Records from a collection »

══════════════════════════════

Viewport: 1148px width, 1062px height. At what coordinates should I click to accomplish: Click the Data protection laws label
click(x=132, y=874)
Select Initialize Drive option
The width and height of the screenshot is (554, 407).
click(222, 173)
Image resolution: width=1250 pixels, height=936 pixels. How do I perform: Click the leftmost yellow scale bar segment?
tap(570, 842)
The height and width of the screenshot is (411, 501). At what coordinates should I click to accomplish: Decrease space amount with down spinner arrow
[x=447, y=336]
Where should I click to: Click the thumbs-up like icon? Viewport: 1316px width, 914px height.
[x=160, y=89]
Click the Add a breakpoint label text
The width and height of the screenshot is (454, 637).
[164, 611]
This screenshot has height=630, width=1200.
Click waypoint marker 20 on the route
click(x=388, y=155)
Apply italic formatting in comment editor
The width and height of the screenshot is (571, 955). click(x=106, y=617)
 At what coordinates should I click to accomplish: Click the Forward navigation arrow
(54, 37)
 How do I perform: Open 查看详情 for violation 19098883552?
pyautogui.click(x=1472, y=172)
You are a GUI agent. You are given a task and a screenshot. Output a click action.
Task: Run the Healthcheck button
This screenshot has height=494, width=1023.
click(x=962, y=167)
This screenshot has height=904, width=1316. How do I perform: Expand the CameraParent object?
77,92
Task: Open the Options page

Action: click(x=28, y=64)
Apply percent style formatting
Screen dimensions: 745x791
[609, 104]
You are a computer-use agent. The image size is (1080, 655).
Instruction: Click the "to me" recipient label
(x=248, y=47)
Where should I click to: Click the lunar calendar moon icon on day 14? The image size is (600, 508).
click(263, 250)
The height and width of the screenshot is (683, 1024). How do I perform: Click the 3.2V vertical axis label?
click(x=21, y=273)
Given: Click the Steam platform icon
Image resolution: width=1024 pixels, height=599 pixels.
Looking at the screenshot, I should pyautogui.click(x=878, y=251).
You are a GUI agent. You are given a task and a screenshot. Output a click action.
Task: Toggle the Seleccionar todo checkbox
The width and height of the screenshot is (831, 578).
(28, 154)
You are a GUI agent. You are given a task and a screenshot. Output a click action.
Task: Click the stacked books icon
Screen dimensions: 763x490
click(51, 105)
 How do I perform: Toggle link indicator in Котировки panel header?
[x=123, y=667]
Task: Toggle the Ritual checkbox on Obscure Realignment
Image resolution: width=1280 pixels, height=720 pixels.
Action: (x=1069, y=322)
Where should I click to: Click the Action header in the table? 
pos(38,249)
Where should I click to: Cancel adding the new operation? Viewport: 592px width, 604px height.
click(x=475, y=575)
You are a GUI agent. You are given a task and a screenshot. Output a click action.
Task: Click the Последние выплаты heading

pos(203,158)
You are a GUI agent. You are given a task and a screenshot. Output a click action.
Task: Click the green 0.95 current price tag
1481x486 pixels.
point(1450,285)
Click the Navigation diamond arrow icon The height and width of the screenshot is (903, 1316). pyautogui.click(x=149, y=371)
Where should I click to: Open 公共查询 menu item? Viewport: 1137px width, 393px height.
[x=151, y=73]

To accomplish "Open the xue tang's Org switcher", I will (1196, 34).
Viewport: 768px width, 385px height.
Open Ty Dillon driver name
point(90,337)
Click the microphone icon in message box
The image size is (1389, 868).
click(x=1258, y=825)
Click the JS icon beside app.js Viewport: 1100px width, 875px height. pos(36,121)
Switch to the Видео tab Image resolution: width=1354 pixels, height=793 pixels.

══════════════════════════════

The records above must be set down again exactly as written.

Viewport: 1148px width, 1062px height. At what coordinates should I click to accomplish: Click the Data protection laws label
click(x=132, y=874)
Select Initialize Drive option
The width and height of the screenshot is (554, 407).
click(222, 173)
Image resolution: width=1250 pixels, height=936 pixels. How do I perform: Click the leftmost yellow scale bar segment?
tap(570, 842)
The height and width of the screenshot is (411, 501). At what coordinates should I click to accomplish: Decrease space amount with down spinner arrow
[x=447, y=336]
Where should I click to: Click the thumbs-up like icon? Viewport: 1316px width, 914px height.
[x=160, y=89]
Click the Add a breakpoint label text
The width and height of the screenshot is (454, 637).
[164, 611]
This screenshot has height=630, width=1200.
Click waypoint marker 20 on the route
click(x=388, y=155)
Apply italic formatting in comment editor
The width and height of the screenshot is (571, 955). click(x=106, y=617)
 At what coordinates should I click to accomplish: Click the Forward navigation arrow
(54, 37)
 How do I perform: Open 查看详情 for violation 19098883552?
pyautogui.click(x=1472, y=172)
You are a GUI agent. You are given a task and a screenshot. Output a click action.
Task: Run the Healthcheck button
This screenshot has height=494, width=1023.
click(x=962, y=167)
This screenshot has height=904, width=1316. How do I perform: Expand the CameraParent object?
77,92
Task: Open the Options page

Action: click(x=28, y=64)
Apply percent style formatting
Screen dimensions: 745x791
[609, 104]
You are a computer-use agent. The image size is (1080, 655).
Instruction: Click the "to me" recipient label
(x=248, y=47)
Where should I click to: Click the lunar calendar moon icon on day 14? The image size is (600, 508).
click(263, 250)
The height and width of the screenshot is (683, 1024). How do I perform: Click the 3.2V vertical axis label?
click(x=21, y=273)
Given: Click the Steam platform icon
Image resolution: width=1024 pixels, height=599 pixels.
Looking at the screenshot, I should pyautogui.click(x=878, y=251).
You are a GUI agent. You are given a task and a screenshot. Output a click action.
Task: Toggle the Seleccionar todo checkbox
The width and height of the screenshot is (831, 578).
(28, 154)
You are a GUI agent. You are given a task and a screenshot. Output a click action.
Task: Click the stacked books icon
Screen dimensions: 763x490
click(51, 105)
 How do I perform: Toggle link indicator in Котировки panel header?
[x=123, y=667]
Task: Toggle the Ritual checkbox on Obscure Realignment
Image resolution: width=1280 pixels, height=720 pixels.
Action: (x=1069, y=322)
Where should I click to: Click the Action header in the table? 
pos(38,249)
Where should I click to: Cancel adding the new operation? Viewport: 592px width, 604px height.
click(x=475, y=575)
You are a GUI agent. You are given a task and a screenshot. Output a click action.
Task: Click the Последние выплаты heading

pos(203,158)
You are a GUI agent. You are given a task and a screenshot. Output a click action.
Task: Click the green 0.95 current price tag
1481x486 pixels.
point(1450,285)
Click the Navigation diamond arrow icon The height and width of the screenshot is (903, 1316). pyautogui.click(x=149, y=371)
Where should I click to: Open 公共查询 menu item? Viewport: 1137px width, 393px height.
[x=151, y=73]

To accomplish "Open the xue tang's Org switcher", I will (1196, 34).
Viewport: 768px width, 385px height.
Open Ty Dillon driver name
point(90,337)
Click the microphone icon in message box
The image size is (1389, 868).
click(x=1258, y=825)
Click the JS icon beside app.js Viewport: 1100px width, 875px height. pos(36,121)
Switch to the Видео tab Image resolution: width=1354 pixels, height=793 pixels.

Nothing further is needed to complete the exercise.